>> start

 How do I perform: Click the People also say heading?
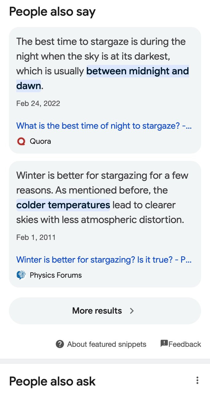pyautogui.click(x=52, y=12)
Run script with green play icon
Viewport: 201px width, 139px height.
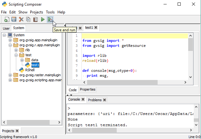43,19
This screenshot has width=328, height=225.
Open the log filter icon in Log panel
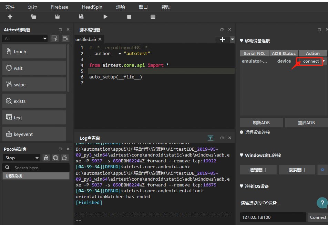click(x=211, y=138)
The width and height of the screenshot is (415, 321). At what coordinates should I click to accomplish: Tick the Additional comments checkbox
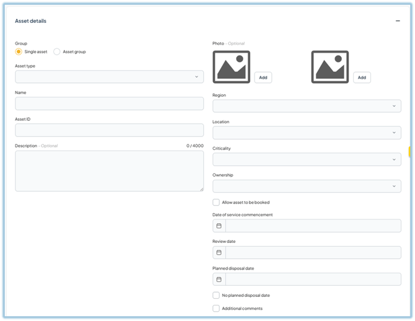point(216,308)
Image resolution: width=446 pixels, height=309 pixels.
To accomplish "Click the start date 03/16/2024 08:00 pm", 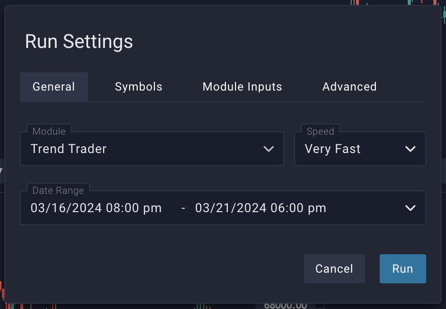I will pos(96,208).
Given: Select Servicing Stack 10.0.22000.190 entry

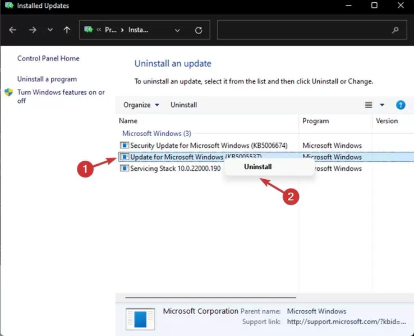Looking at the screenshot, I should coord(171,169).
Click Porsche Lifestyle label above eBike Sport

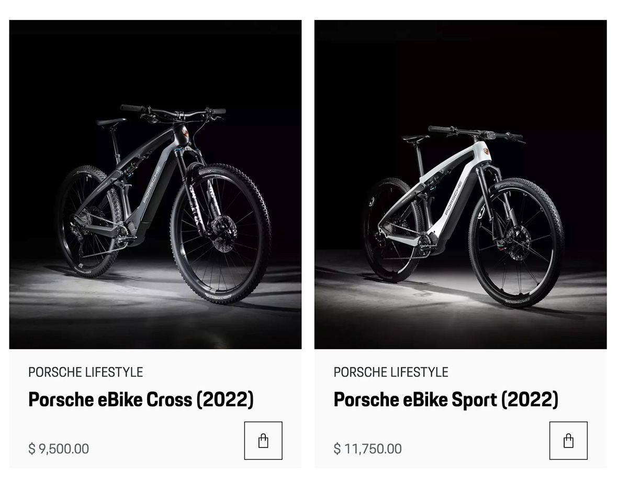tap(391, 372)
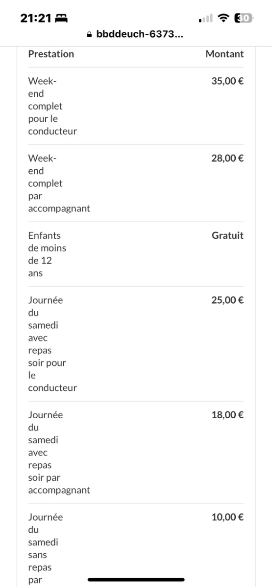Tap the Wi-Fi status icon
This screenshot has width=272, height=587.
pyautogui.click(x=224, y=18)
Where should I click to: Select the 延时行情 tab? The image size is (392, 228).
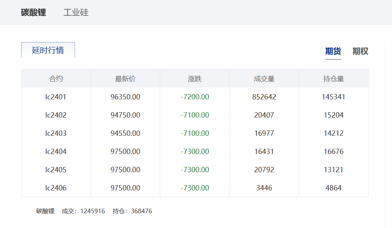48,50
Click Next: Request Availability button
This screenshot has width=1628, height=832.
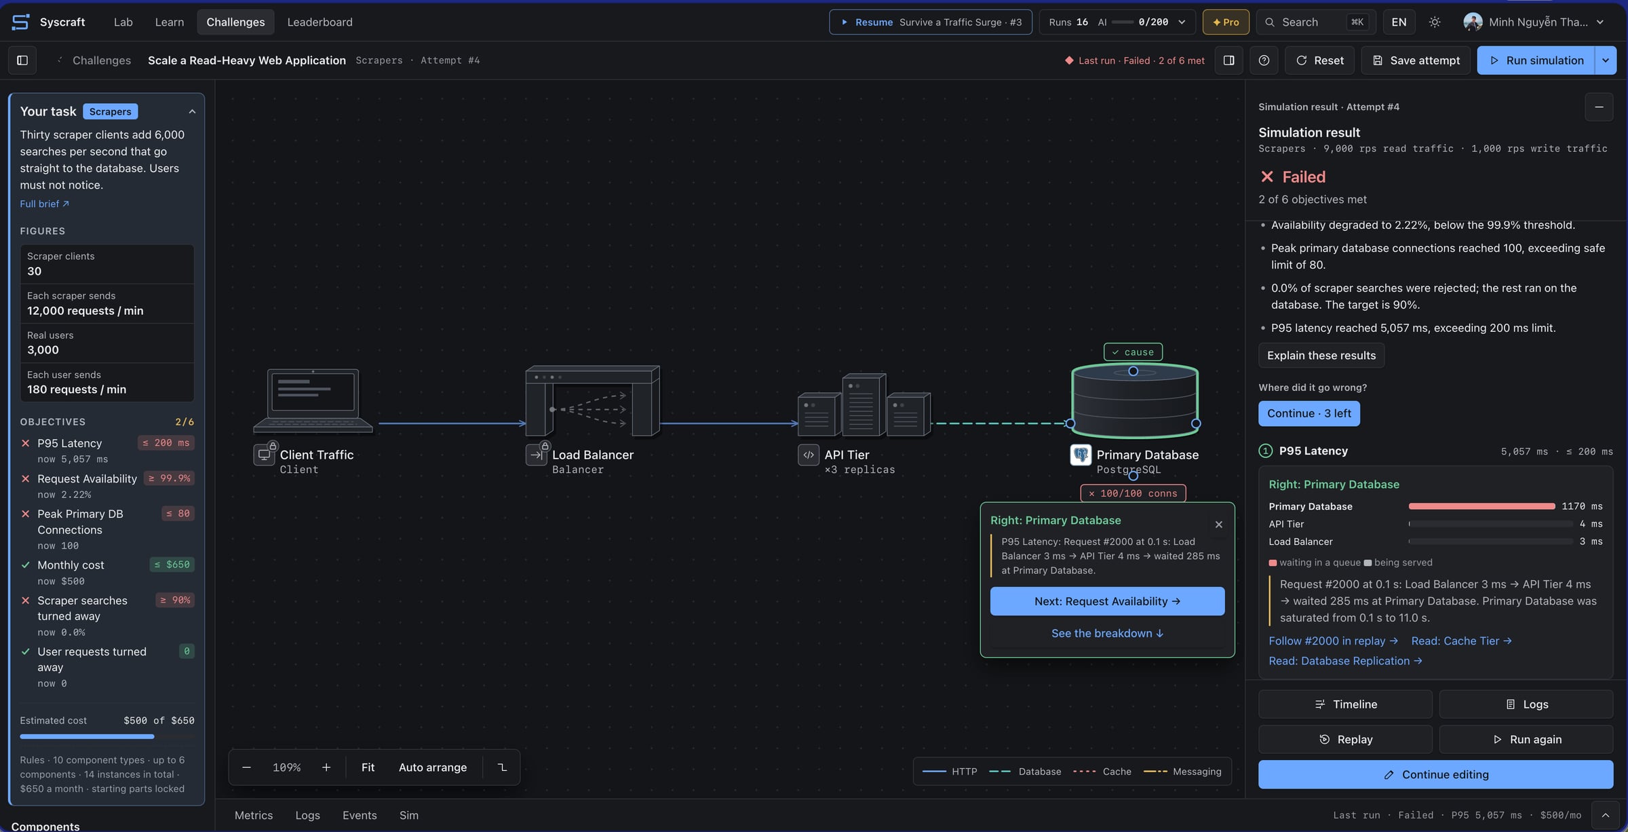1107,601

>> end
>> start

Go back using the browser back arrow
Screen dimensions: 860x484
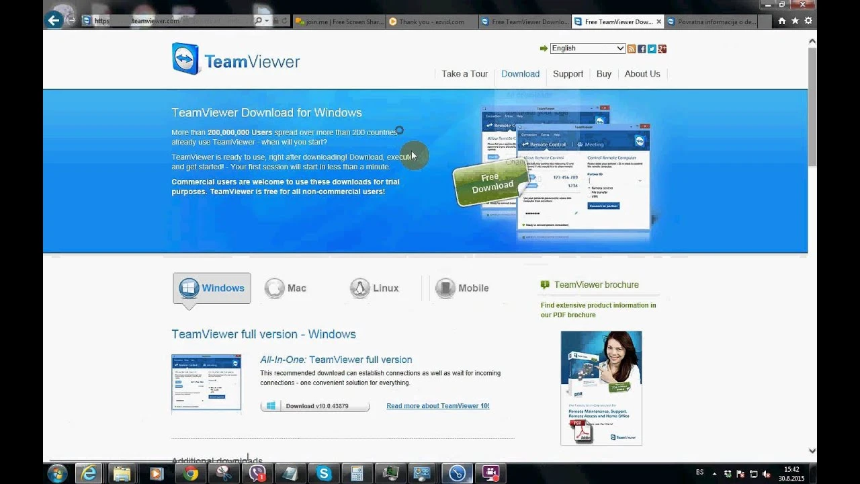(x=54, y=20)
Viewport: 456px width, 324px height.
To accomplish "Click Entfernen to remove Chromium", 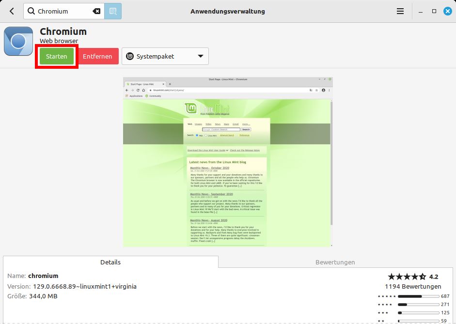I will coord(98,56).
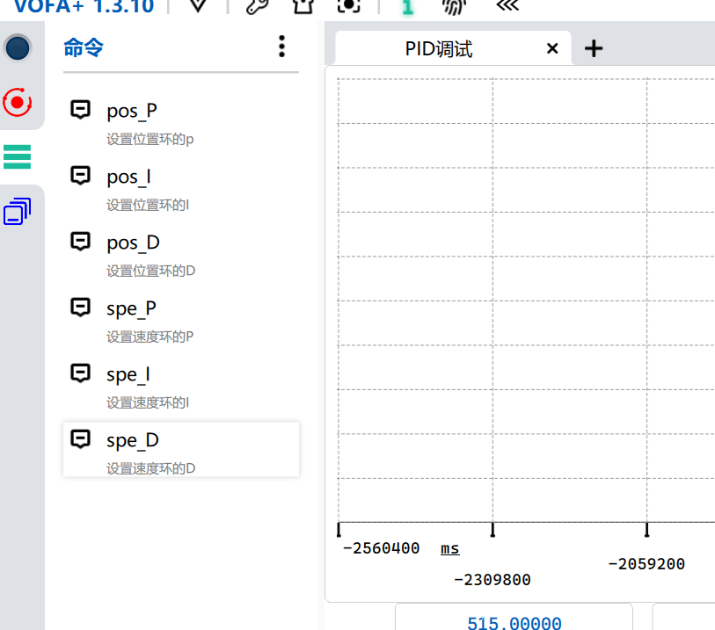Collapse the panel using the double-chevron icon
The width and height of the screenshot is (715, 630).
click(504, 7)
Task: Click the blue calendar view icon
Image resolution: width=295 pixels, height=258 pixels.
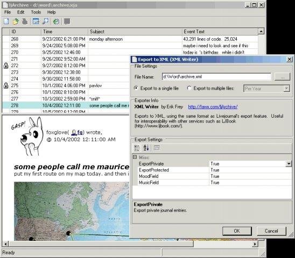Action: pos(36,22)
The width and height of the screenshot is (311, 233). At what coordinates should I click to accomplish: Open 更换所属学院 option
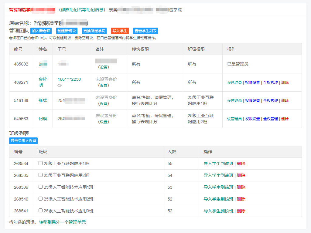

>> end
>> start

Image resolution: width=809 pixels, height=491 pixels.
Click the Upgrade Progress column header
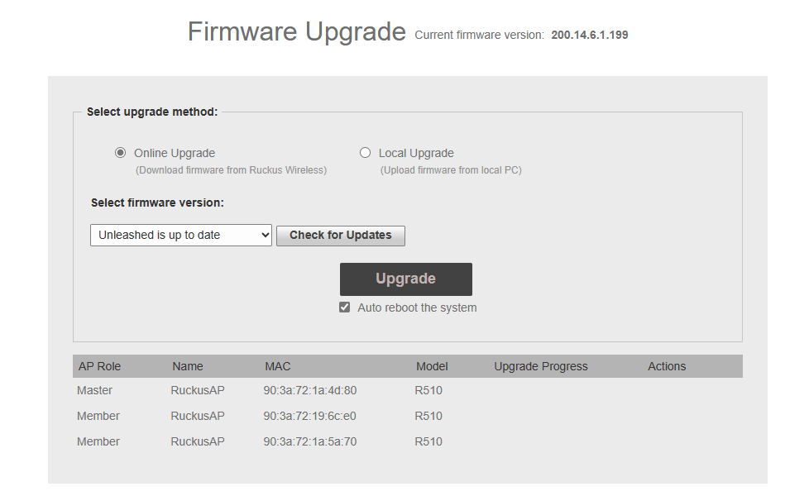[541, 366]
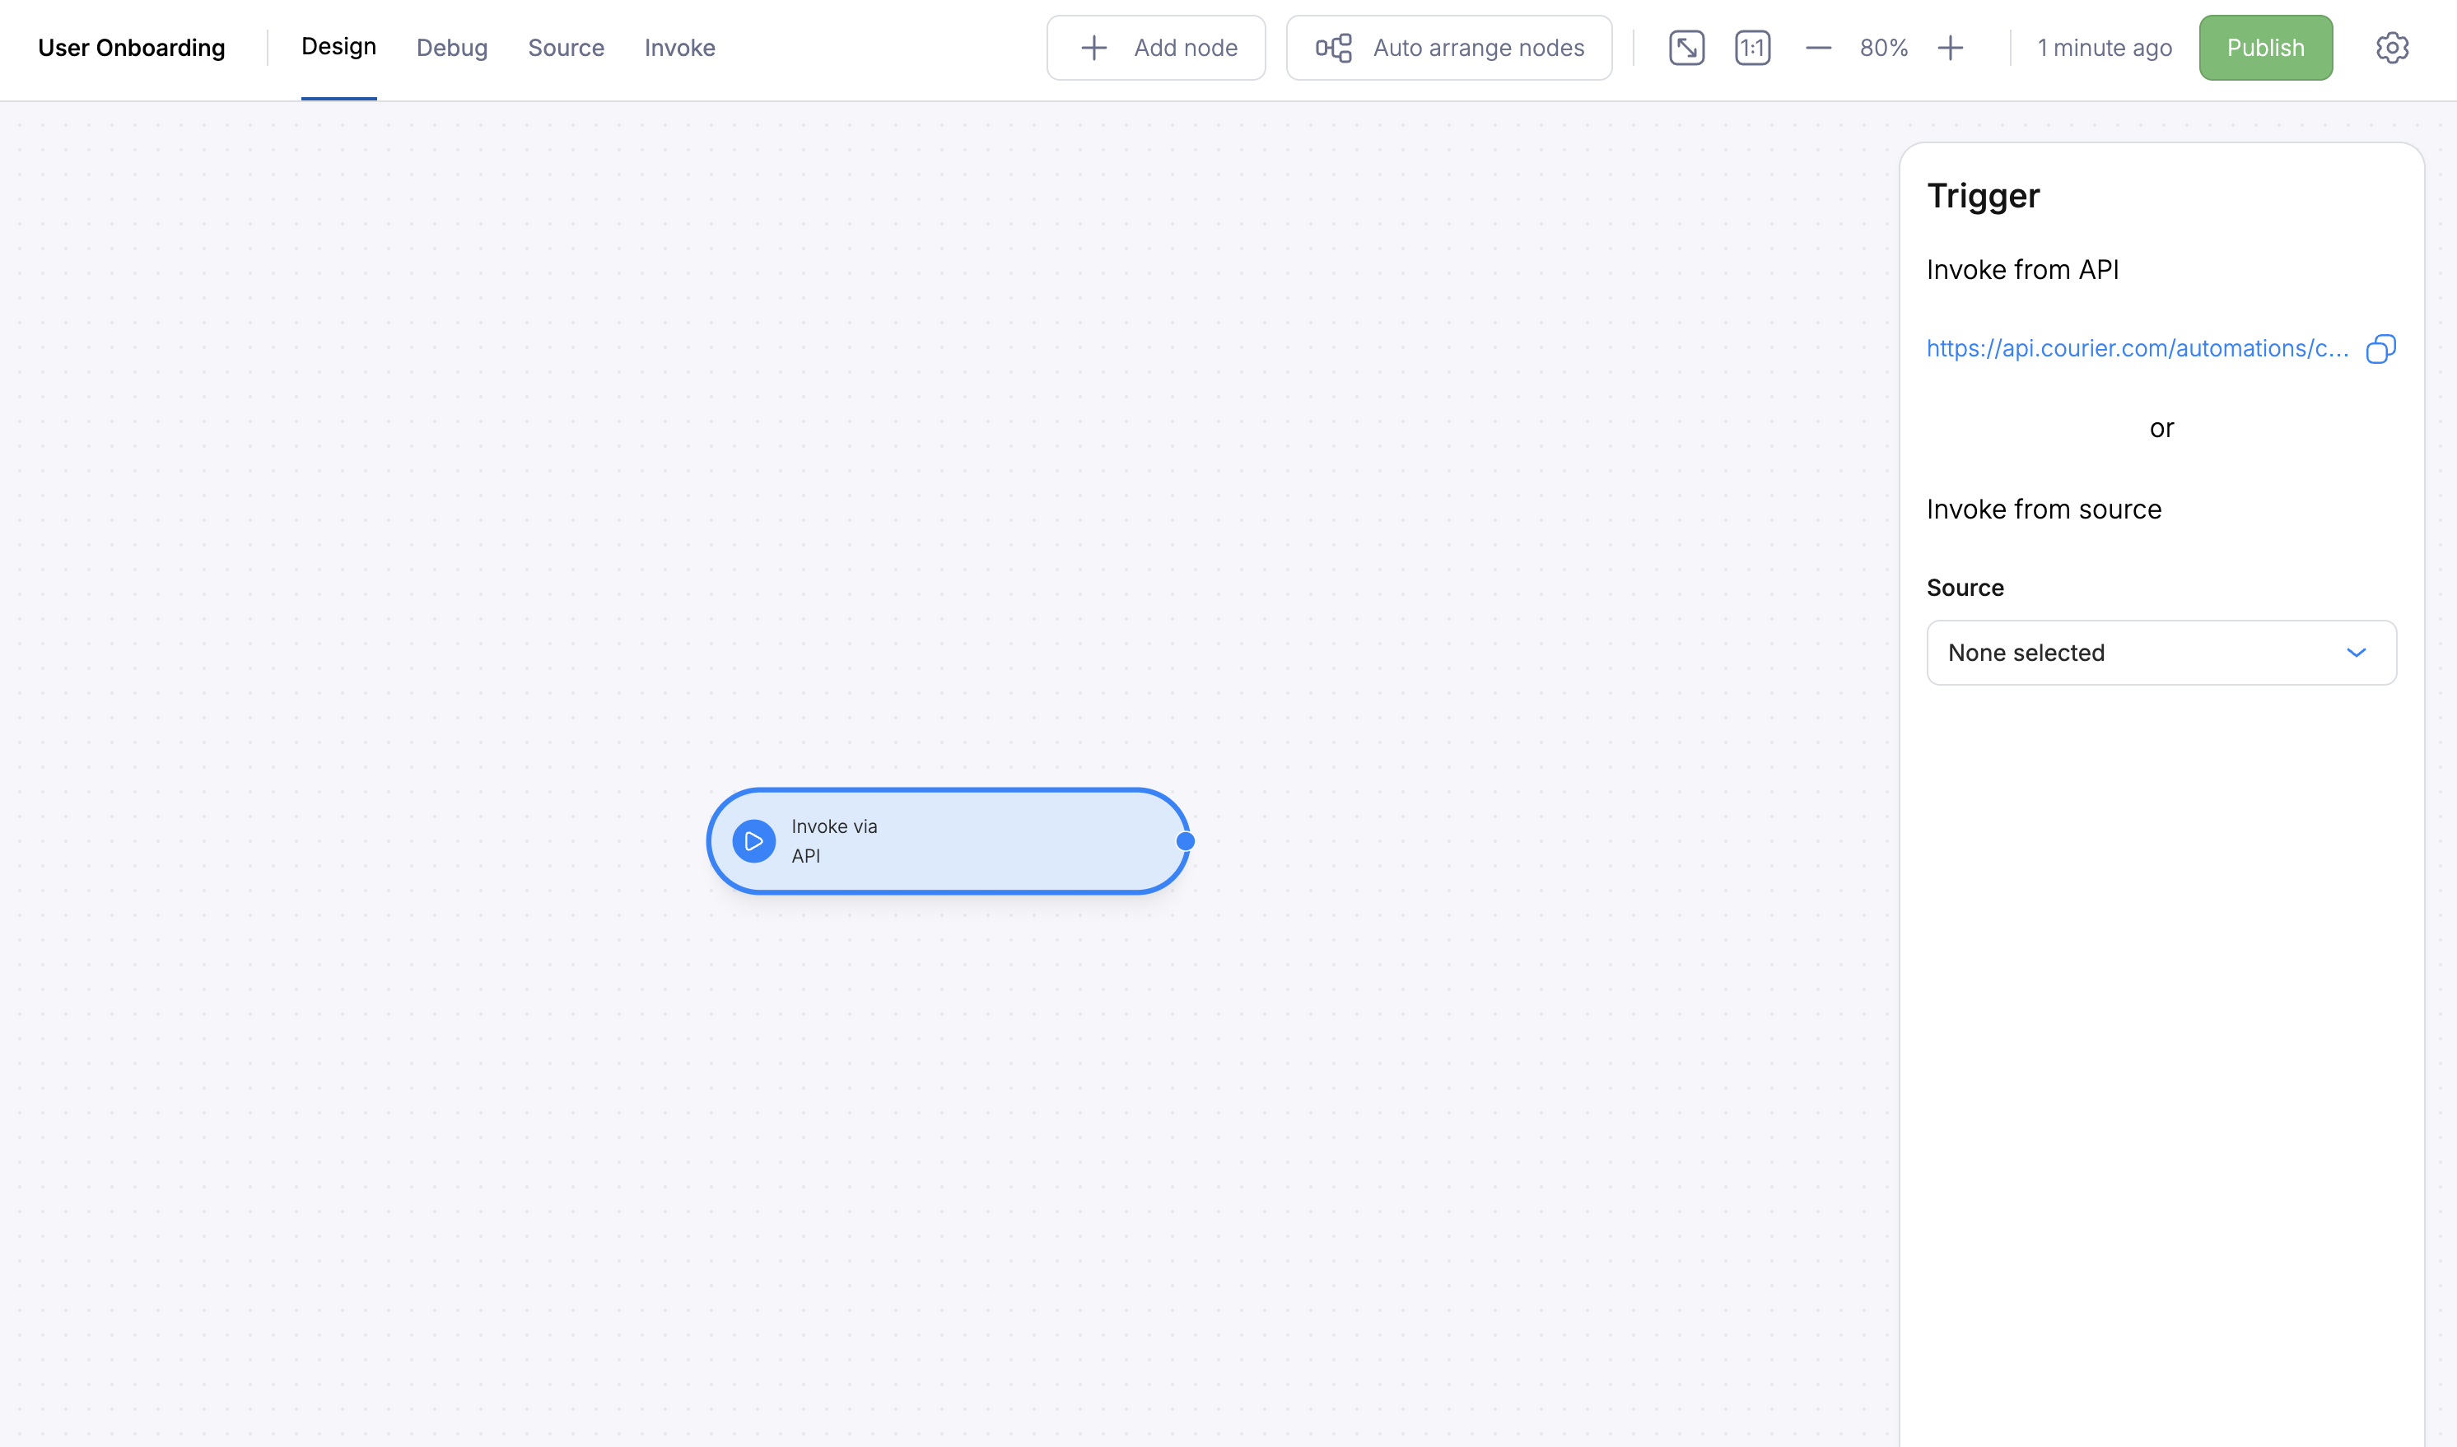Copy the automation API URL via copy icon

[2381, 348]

>> end

Please gather every line in the listing that contains the word "resolution". Treat uppercase and lowercase letters as distinct.

> [Full solution]
Image resolution: width=446 pixels, height=309 pixels.
Image resolution: width=295 pixels, height=258 pixels.
Image resolution: width=809 pixels, height=491 pixels.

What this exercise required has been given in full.